This is a much-needed topic for discussion among photographers.

We're all familiar with the fear of failure. Our oldest, from an evolutionary standpoint, the 'reptilian' brain, serves one of the main purposes: to keep us safe. When we're attempting something new or find ourselves in an unfamiliar environment, there may be risks and threats to our safety. Hence, our inner instinct aims to keep us in our 'comfort zone' so we don’t get into trouble. This is natural and normal. The risk of failure includes not only the common threat 'Something bad will happen to me…', but also many other factors such as feeling guilty, feeling like you've let someone down, feeling insecure, judged, and the list goes on. In the case of us photographers, what we often hear is 'I won’t win the competition', 'I'm just an amateur, so why try something new? I haven’t even mastered this genre. I'll fail at the other one!', 'If I share a photo and no one likes it, I'm a failure!'. This is understandable.

Photo by Artana

But what about success? This is a positive thing, so why should we be afraid of it? Success entails great achievements, public love, respect… What could be scary? When you think about it, the higher the stakes in achieving success, the higher the risk of failure. But not only that. The more successful we become, the more there is to lose and sacrifice. There's also more responsibility. The more people will demand of you. Can you handle all those expectations?

What's worse, in the context of photography, we often face a lack of understanding from others. 'Why do you need to pay £3,000 for that lens? I could buy a car for that price!', 'Who are you kidding? You need to get a degree in photography. You can't just start taking photos.', or the opposite 'Even I could take such a photo!'. Regular life, compared to the above, is much more comfortable and easier. Success is complex, uncomfortable, and terrifying. Why bother?
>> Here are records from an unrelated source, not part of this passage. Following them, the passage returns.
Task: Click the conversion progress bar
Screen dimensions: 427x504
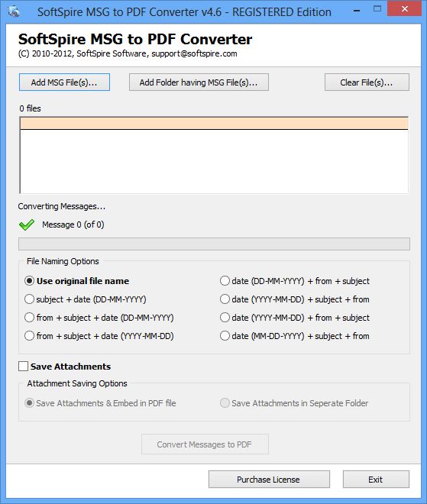Action: [x=214, y=244]
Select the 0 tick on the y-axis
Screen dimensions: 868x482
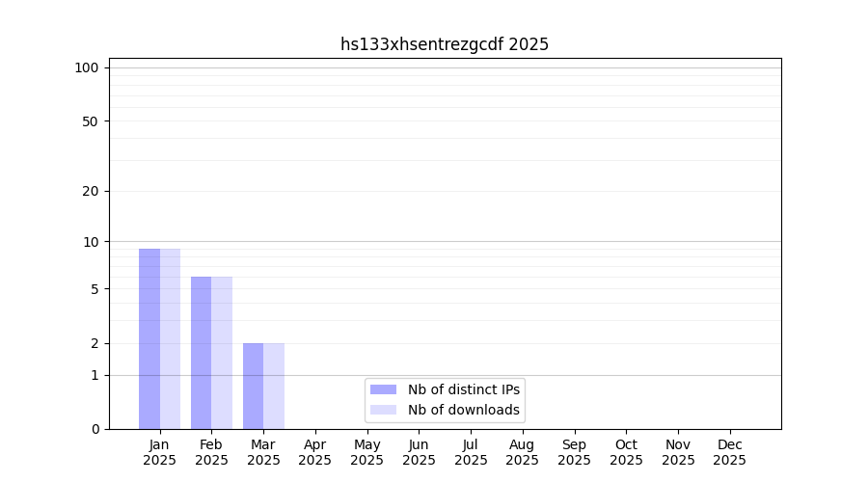pyautogui.click(x=95, y=429)
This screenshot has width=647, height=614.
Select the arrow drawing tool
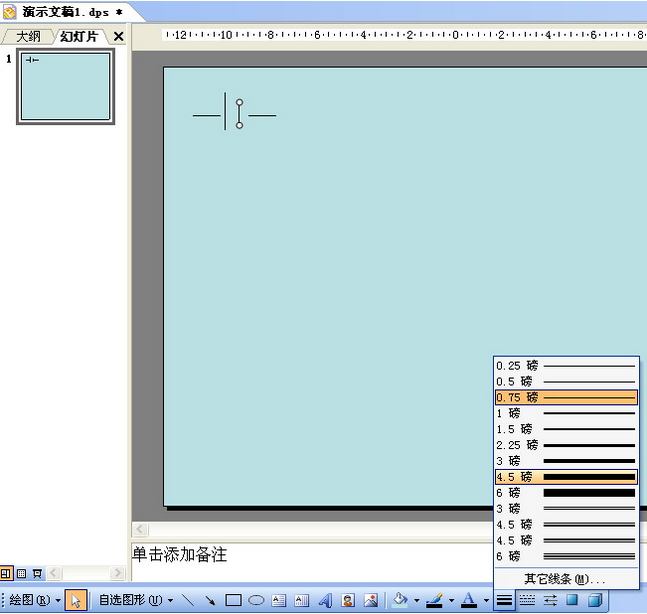(210, 600)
Even if you're receiving full support from your family and friends and can afford a new lens every month, no questions asked, with greater success comes the demand for more of your time away from your family, friends, other hobbies. One of the biggest fears is that with success, we'll become unlovable. Consequently, there can be a lot of pain attached to the pursuit of success, which we don’t consciously realise. As you improve in photography, you'll want to attend more workshops (which might take you away from family for a few weeks!), you'll most likely be working on paid assignments, and you'll be meeting other photographers (a jealous partner, perhaps?).

Photo by Kelvin Wright

The fear of success becomes particularly strong when you're just starting out. You've tried taking photos, you love it, but then the road ahead seems so long, with so many steps before you actually reach a new level. In such cases, this fear often paralyses us and prevents us from taking action.
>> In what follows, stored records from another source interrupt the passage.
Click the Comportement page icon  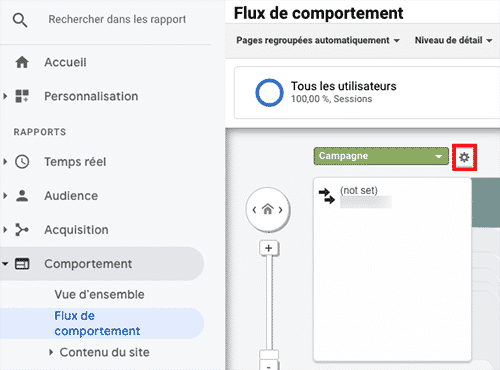coord(22,264)
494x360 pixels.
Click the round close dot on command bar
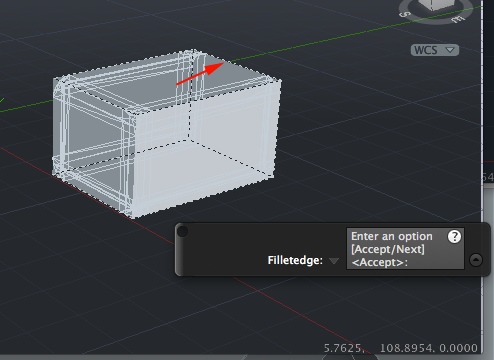pos(182,231)
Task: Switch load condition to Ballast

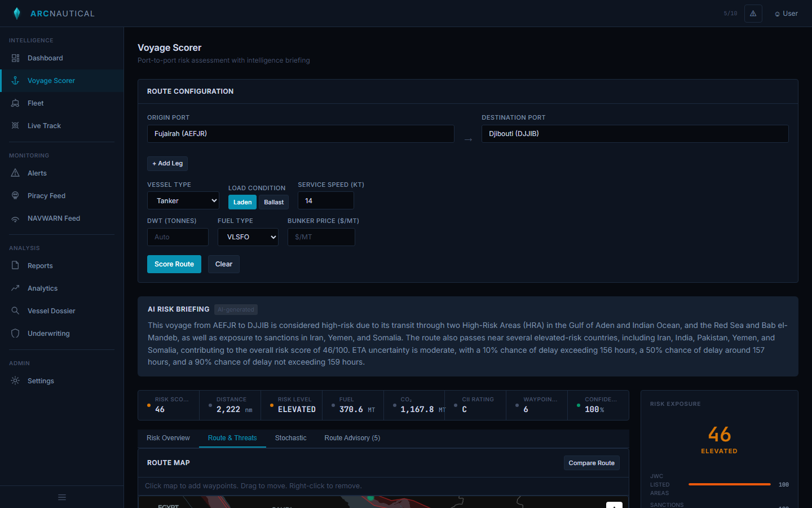Action: tap(273, 202)
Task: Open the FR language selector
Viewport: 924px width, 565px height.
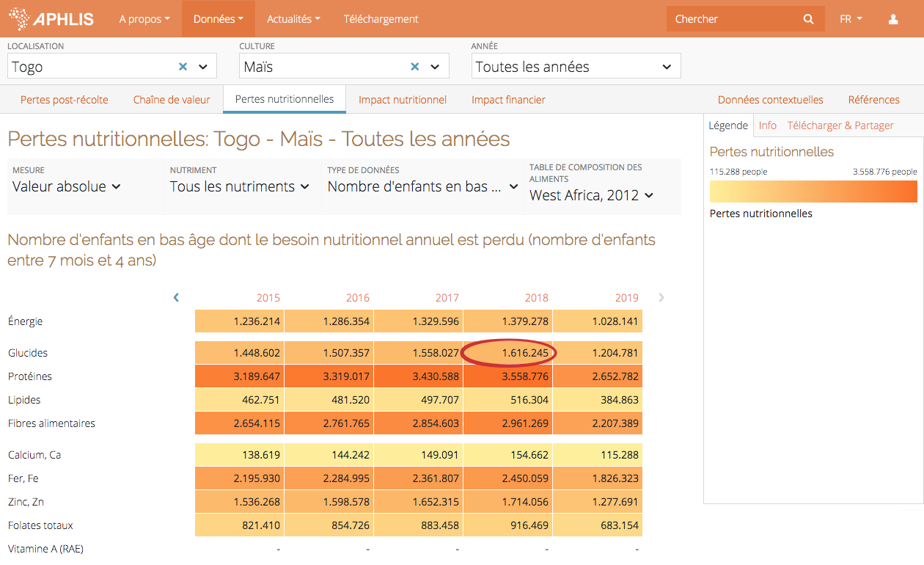Action: point(851,19)

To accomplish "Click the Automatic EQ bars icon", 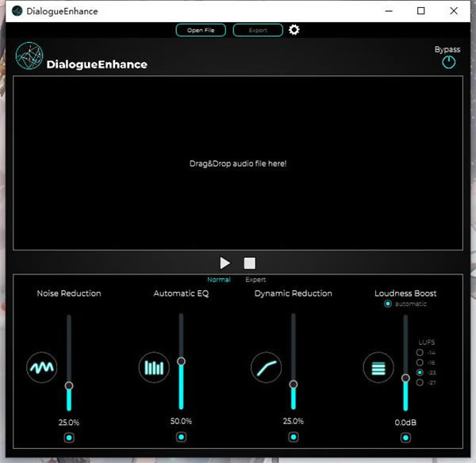I will coord(154,368).
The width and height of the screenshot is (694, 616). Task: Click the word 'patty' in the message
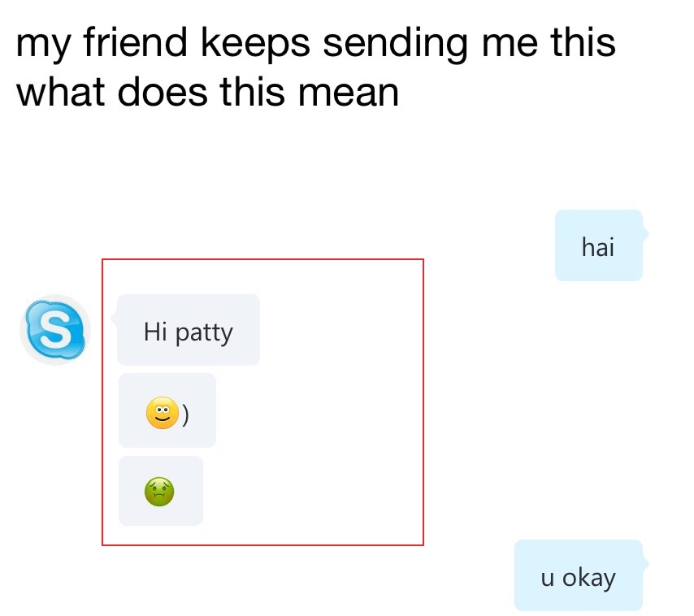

But an important thing to bear in mind is that the reality of the success you're seeking will still differ from how it eventually plays out. So why not give yourself a chance and at least experience what it feels like?

Photo by Damon Marshall

Just as we're accustomed to negative self-talk, ponder these questions, especially as a photographer. There are costs to success and sacrifices. But what are the costs and sacrifices of remaining where you are?
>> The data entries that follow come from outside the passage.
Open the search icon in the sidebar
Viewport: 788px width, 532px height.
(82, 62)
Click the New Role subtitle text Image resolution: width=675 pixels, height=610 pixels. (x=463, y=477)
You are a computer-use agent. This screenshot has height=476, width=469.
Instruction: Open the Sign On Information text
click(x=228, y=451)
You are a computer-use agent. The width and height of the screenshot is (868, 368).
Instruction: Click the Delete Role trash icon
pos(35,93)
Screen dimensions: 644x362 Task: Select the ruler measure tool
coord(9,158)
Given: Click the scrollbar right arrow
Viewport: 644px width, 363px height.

You might miss out on all the freedom, choice, and autonomy, all the praise and love from your followers, all the memories you could capture for yourself, your family, and other people, the opportunity to showcase the world through your lens, especially to those who can't travel. You might also miss out on meeting great, inspiring people and working not because you have to, but because you want to. So, what price are you willing to pay?

As you become increasingly successful, people will notice that something has changed. But that's precisely what you should embrace and not fear. Who wants to stay the same in 5, 10 years' time? 'Of course I've changed, for heaven's sake! I've grown, and now you're seeing the best version of myself. Happy and purposeful, knowing that my photographs create a real impact in this world, for everyone who comes across my work.'

There is no point in taking photographs and keeping them on your hard drive. Be the light that inspires, educates, and informs others through photography. And this is one of the best feelings there is.